Remaining Analyses Part 8

Visualizing environmental and biomarker data

I spent time recently making some figures and trying to figure out which environmental variables and biomarkers could explain my protein expresison patterns.

Environmental variables:

Based on discussion from our second proteomics meeting, temperature looked like a candidate driver for protein expression differences in Willapa Bay. I visualized the diurnal fluctuations and added mean and median lines to a multipanel plot in this R script.

multipanel

Figure 1. Diurnal temperature fluctuations within each site and habitat. The mean and median temperatures between habitats are not very different within sites, so it could be possible to pool or average the data somehow.

I also made a boxplot for temperatures at each site. The ANOVA was significant, and a post-hoc Tukey HSD test showed that all sites were significantly different from eachother. I think this is because of the fluctuations between each site. The next step would be to do a “sliding window analysis,” where I run an ANOVA for 14 time points between sites, move over 7 time points, and then run the ANOVA again. Essentially, I would be able to isolate windows of time where there were siginficant temperature differences and where there weren’t.

temp

Figure 2. Temperature at each site. Willapa Bay had significantly different temperatures.u

I also played around with the idea of a multipanel plot that puts the diurnal fluctuations and temperature boxplot side-by-side. I only made one of these since I don’t know what Steven would think of it. I like how it shows which temperatures were “extremes” and when those extremes were.

case-inlet

Figure 3. Multipanel plot with diurnal temperature fluctuations and quartiles for bare habitat at Case Inlet.

Micah sent over salinity data and low tide information, so I need to work with that to remove data we don’t trust from pH, DO and salinity. After that, I can see if any of those environmental variables explain higher protein abundance at Willapa Bay.

Biomarkers:

Alex sent over two different datasheets: data for all oysters he sampled and data for just the oysters I sampled. I decided to stick to the latter for now.

I generated boxplots for each biomarker in this R script. I then generated a table of ANOVA and Tukey HSD results. The annotated version can be found below.

annotated-results

Figure 4. ANOVA and post-hoc Tukey HSD results.

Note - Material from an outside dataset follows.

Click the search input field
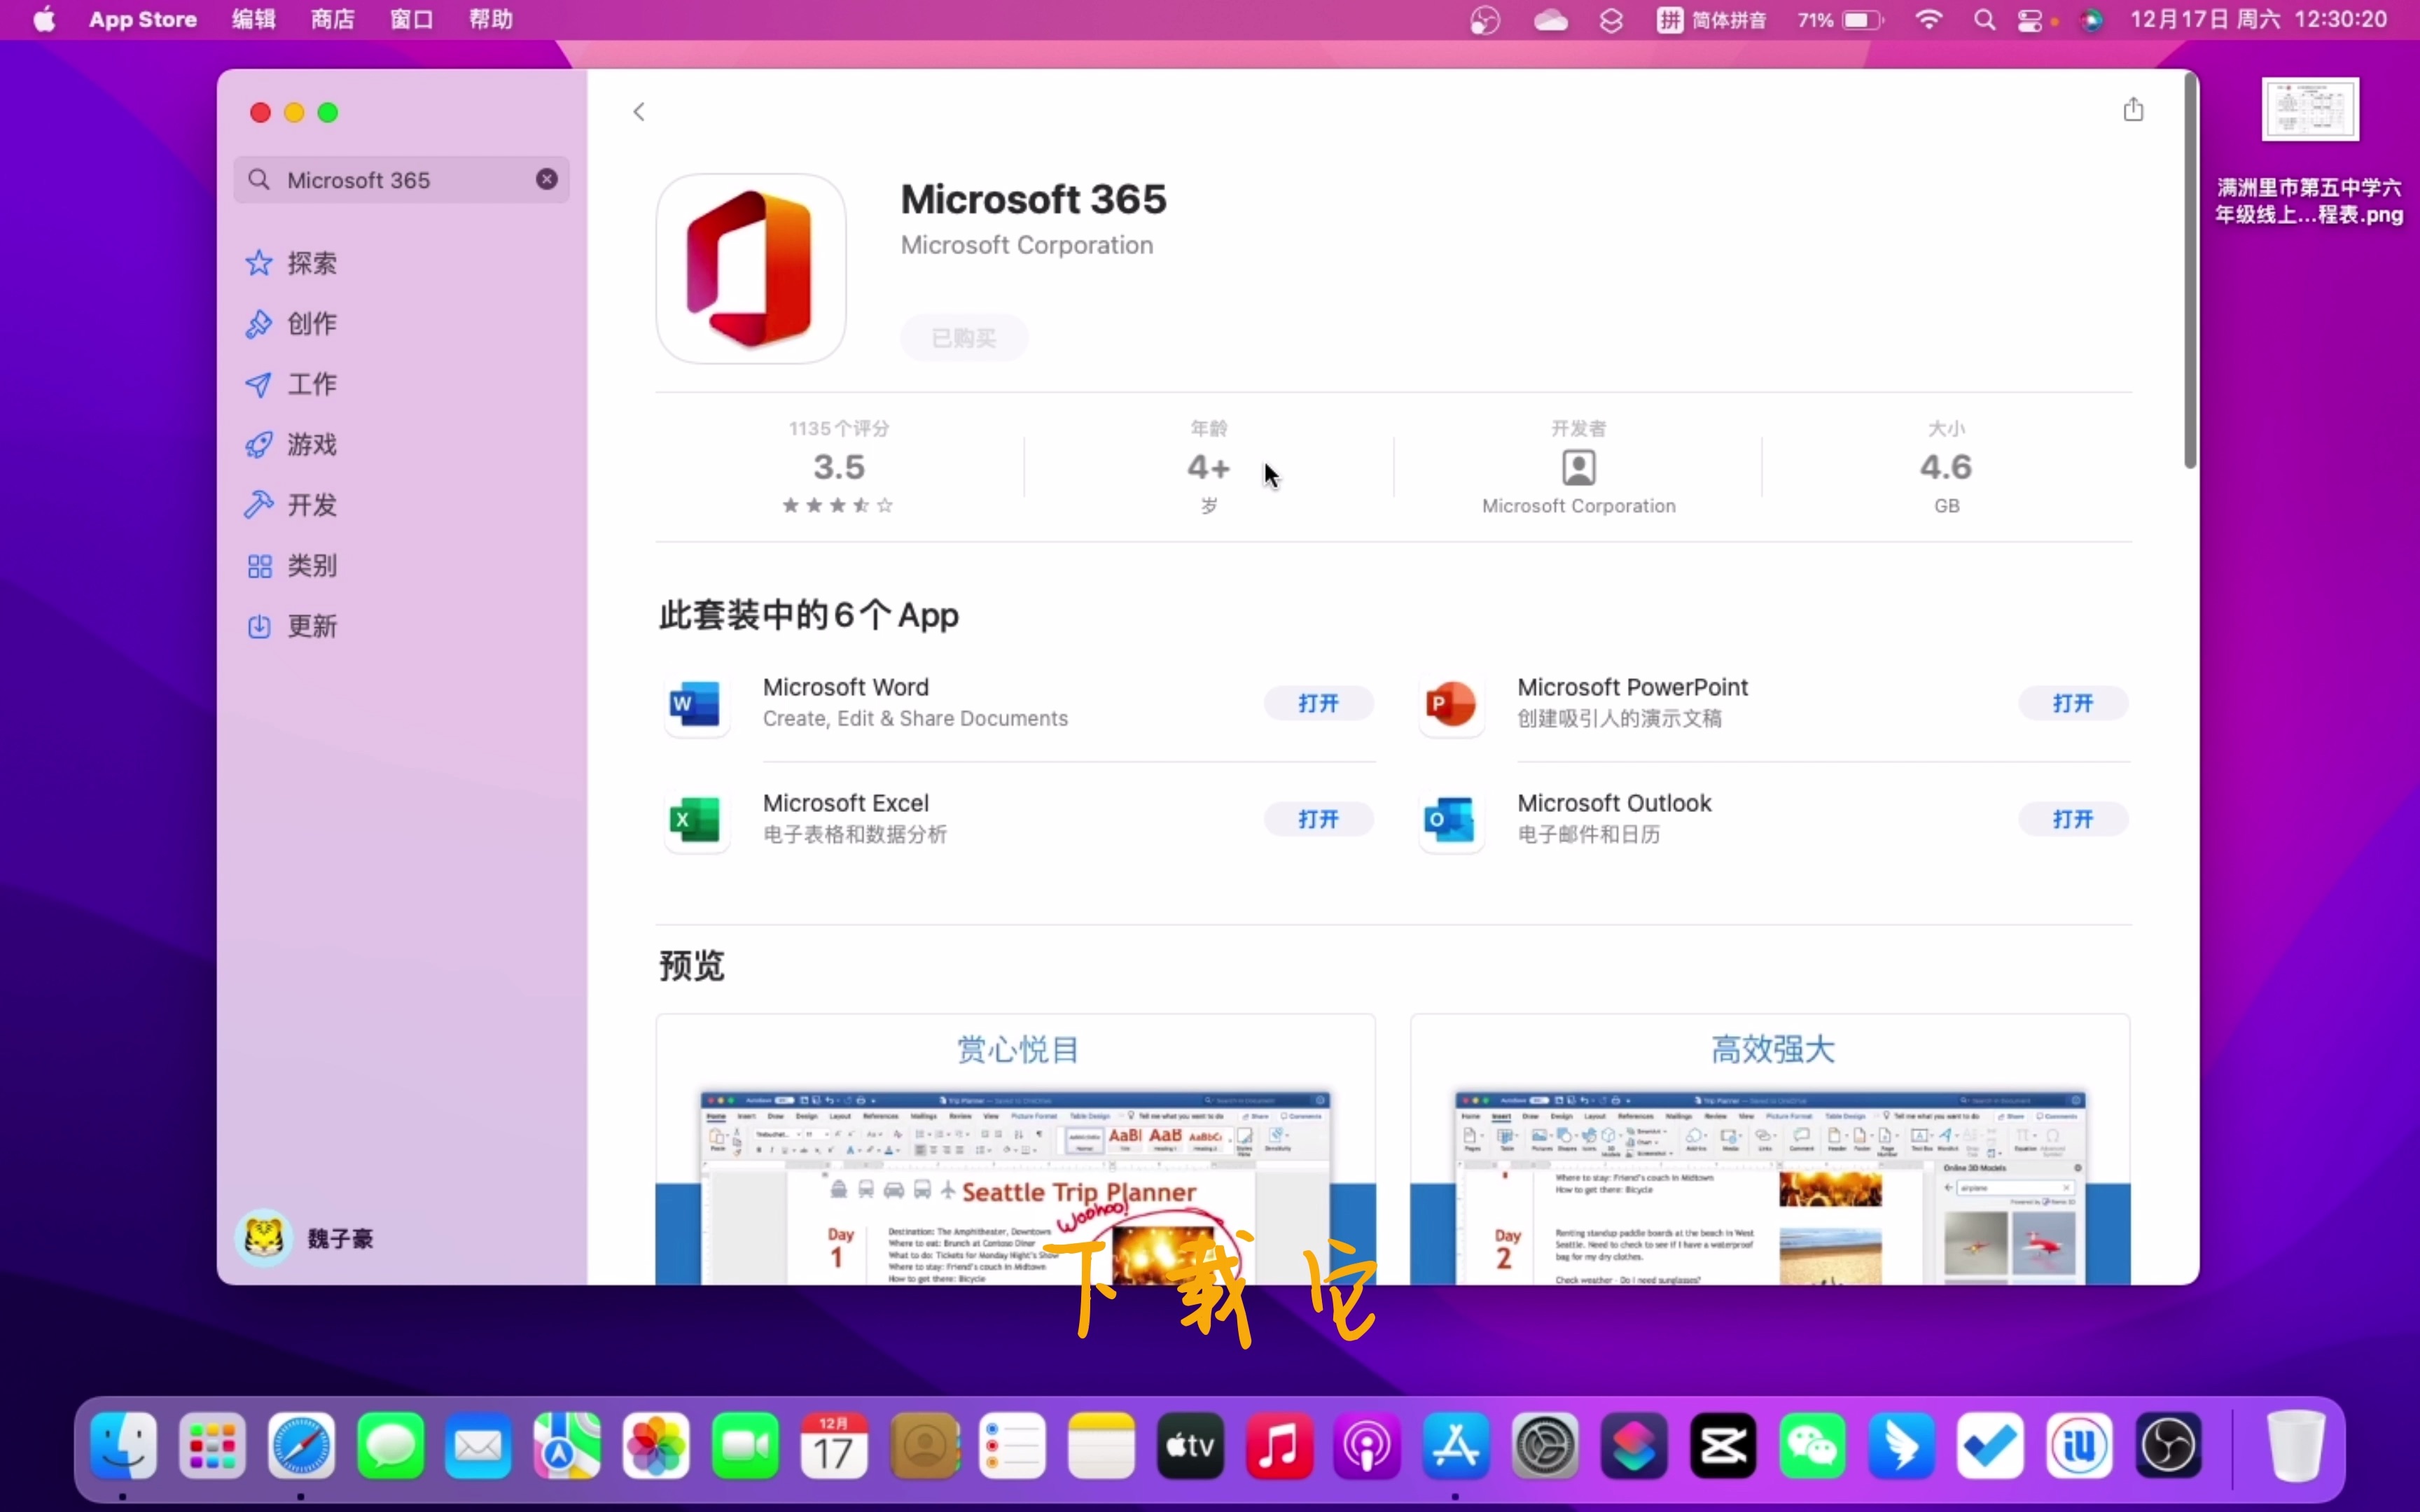 [x=401, y=178]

None of the results really jump out as being explanations for higher protein abundance in Willapa Bay. Tissue mass is significantly different between Willapa Bay-Fidalgo Bay (p = 5.37e-05) and between Willapa Bay-Port Gamble Bay (p = 0.05394943). Percent N was also significantly different between Willapa Bay-Fidalgo Bay (p = 0.08942135) and Willapa Bay-Port Gamble Bay (p = 0.09671321). According to Alex’s notes, relatively higher percent N is a good thing, and Willapa Bay had higher percent N than Fidalgo Bay and Port Gamble Bay. I’ll run this by him on Friday when we meet.

My next step now is to tie together protein expression and these variables in one figure. To the (literal) drawing board!